Thigh pain

by Val
(Yarmouth)

Patrick's Fabere test is for a hip condition.

Patrick's Fabere test is for a hip condition.

My thigh pain started more than year ago. It has been misdiagnosed several times. I was told by surgeons that having a laminectomy of L4 disk would clear space for the sciatic nerve. I had laser surgery at LSI in Tampa FLl but ended up in hospital following day unable to walk.

They took a scan, gave me morphine and found surgery unremarkable. Was treated afterwards in physical therapy for problems with the piriformis muscle which could be inhibiting the nerve.
The thigh pain became more intense as time went on: have had two injections of steroids in two different areas of muscle that triggered the pain when applied pressure but after a couple of days each time the pain was back.
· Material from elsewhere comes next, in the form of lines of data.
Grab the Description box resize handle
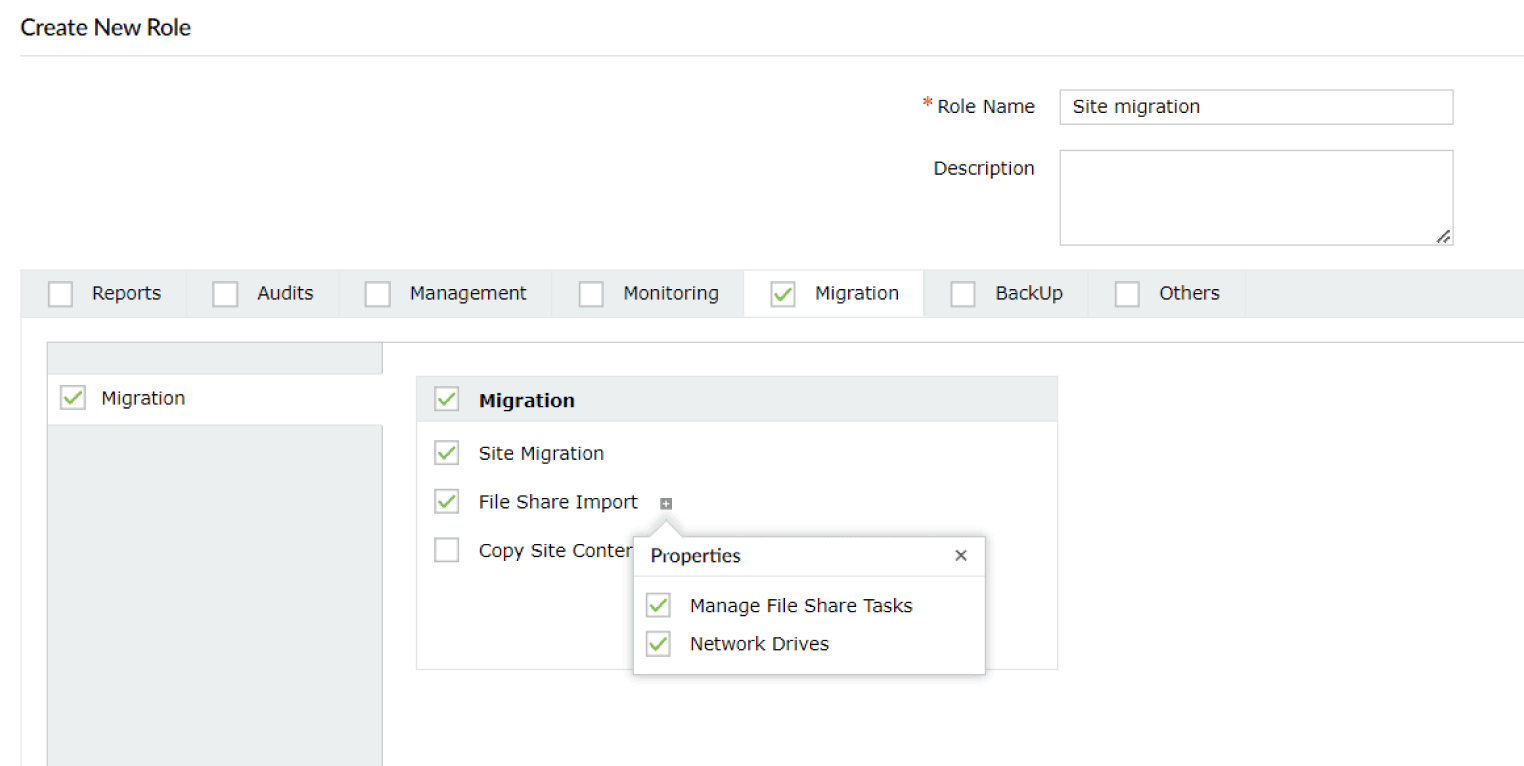The height and width of the screenshot is (766, 1524). (1443, 237)
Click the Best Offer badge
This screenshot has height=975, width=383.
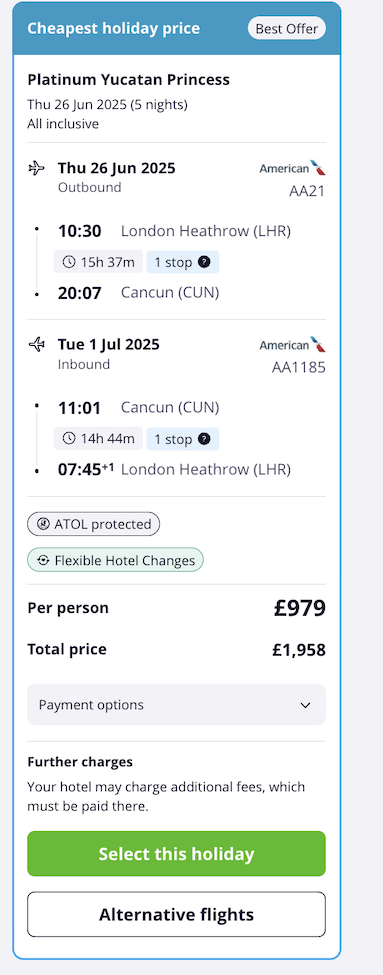[287, 29]
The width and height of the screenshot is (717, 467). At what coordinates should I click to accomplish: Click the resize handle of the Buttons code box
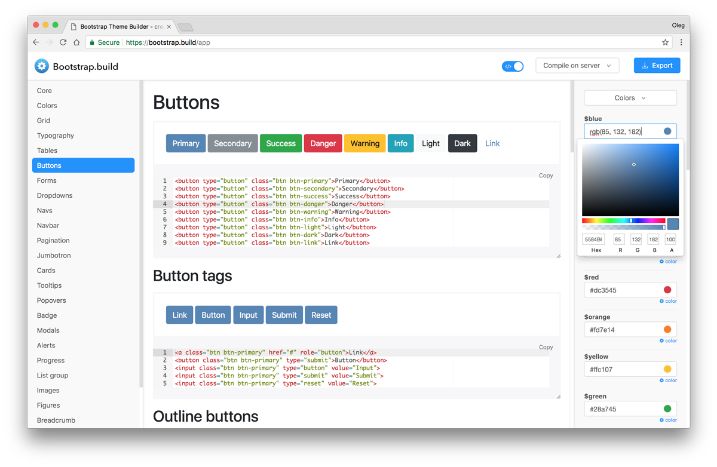[x=558, y=254]
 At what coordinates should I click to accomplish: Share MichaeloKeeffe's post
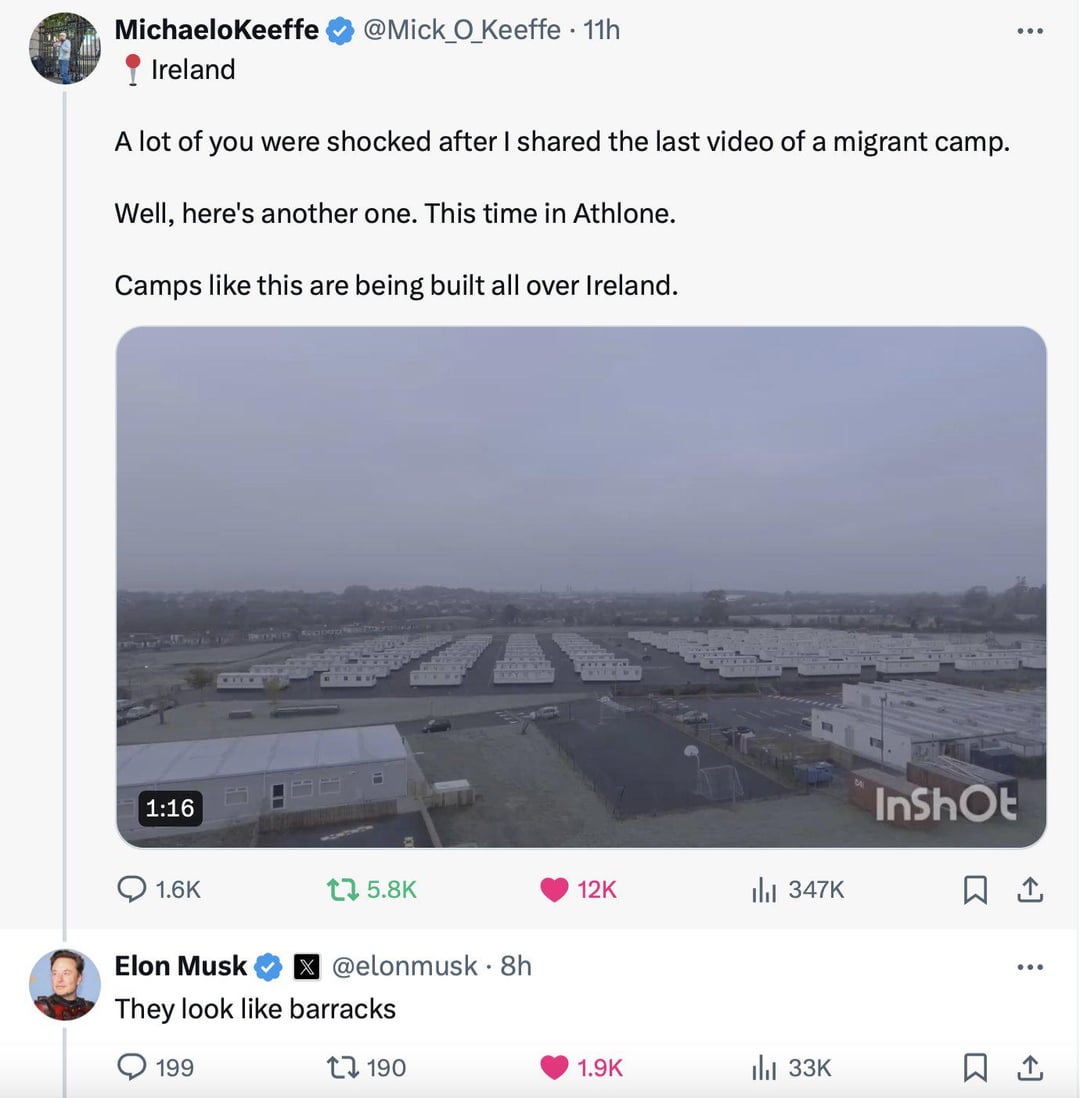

I do not like taking pain pills but they are the only relief I have.

I sit on either heat pad or ice. Place lidocaine patches, and nothing resolves this thigh pain.

My muscles move on their own and create the pain.

I am at total loss as to what to do. I am a physically active woman having been dancer, skater, etc. but for past year have not been able to do my aerobic exercises and muscle tone is diminishing.

I went to Stanford for help: had neurography of lumbar showing edema but nothing else. The doctor said it was out of his realm of expertise.

And sent me back to Massachusetts with disk in hand.

Went to pain management where I have undergone two steroid
injections but the thigh nerve pain is relentless.
Any suggestions??? Desperately seeking to resolve.
Thank you





Hello Val,
Let us go in a completely different direction first. Lying on your back pull first the normal knee to your chest and then towards the opposite shoulder. Then repeat with the naughty leg. Is there a significant difference in terms of stiffness and pain?

Now drop your knee into the lotus position. On comparing sides is there a noteworthy difference. You see, hip conditions classically cause thigh pain.

Now run your thumb with a little oil, starting at the ASIS (google it), through the groin and down the inner thigh. Is it particularly sensitive? Tell me where? Again, compare sides.

Lastly, take a needle and prick the side of your thigh, comparing sides. If there is a difference, use our site search to find meralgia paresthetica.

Where exactly do you get the thigh pain? Is it at the back, side, front or the inner side?

You make no mention of lower back pain; then I would ask other questions.

For example, sitting in a kitchen chair, if you straighten the naughty leg parallel to the ground is it much tighter than the other, and do you get back pain?

Give me precise answers please if you want a helpful answer.